Le personnage féminin, quasi-rédempteur, a quelque chose de la Lady Vengeance. Une sorte d’esquisse de Sympathy for Mister Vengeance et de Lady Vengeance (amoralité comme condition de vie dans un monde violent, aspiration à la plénitude, importance de l’enfant disparu, chantages ignobles, adultes torturés par leurs irresponsabilités) dans laquelle par chance pas de considérations sociétales lourdement martelés, pas de fatalisme, plus de cœur que d’abats, plus de références cinéphiles (les affiches de La leçon de piano, Lost Highway et Usual Suspect ne sont guère là par hasard – dans The Moon…, Park montrait avec insistance une affiche du Grand bleu) et moins de provocation outrancière (le pic doit certainement être lorsque l’un des voyous se lave le visage avec l’eau du bénitier).


Lady vengeance


Ce qui est intéressant ici, c’est le travail formel (avant Massacre à la tronçonneuse de Marcus Nispel, la caméra suit une balle qui passe à travers une tête) mais également la description des personnages qui tous en secret révèlent des faiblesses bouleversantes (Moon verse une larme parce qu’il est incapable de faire preuve de tendresse et d’aimer – et d’être aimé, Han est rongé par des pulsions suicidaires, Marie ne vit plus depuis qu’elle a perdu sa fille).
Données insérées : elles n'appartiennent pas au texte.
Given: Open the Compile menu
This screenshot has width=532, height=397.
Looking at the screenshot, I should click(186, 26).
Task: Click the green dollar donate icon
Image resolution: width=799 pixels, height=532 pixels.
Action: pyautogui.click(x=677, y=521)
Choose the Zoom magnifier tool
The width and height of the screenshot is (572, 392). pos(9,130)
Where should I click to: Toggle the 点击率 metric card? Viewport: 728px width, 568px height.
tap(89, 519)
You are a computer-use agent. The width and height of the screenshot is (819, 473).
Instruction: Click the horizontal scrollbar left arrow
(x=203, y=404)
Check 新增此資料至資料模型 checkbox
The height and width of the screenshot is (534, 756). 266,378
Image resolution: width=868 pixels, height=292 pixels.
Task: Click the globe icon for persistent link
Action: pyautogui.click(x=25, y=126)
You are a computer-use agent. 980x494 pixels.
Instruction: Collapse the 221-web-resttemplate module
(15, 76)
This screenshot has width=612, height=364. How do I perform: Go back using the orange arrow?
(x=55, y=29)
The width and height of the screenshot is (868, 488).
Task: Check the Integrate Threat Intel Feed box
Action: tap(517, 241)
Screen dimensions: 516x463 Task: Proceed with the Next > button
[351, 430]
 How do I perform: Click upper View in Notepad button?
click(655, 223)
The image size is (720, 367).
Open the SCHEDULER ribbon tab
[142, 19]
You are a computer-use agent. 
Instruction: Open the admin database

Précipité misérabiliste et pleurnichard ? Non. Humour distancié, ironie du désespoir et dérision macabre sont les composants premiers de ce second (très) long métrage dont la véritable ambition est de transcender un argument scénaristique qui dans d’autres mains aurait été gravement inoffensif. Park Chan-Wook ou l’art de rebondir avec classe. L’art de te bouleverser avec trois fois rien. L’art d’avoir fait jusque là un parcours sans faute. Alors ? Alors, bravo.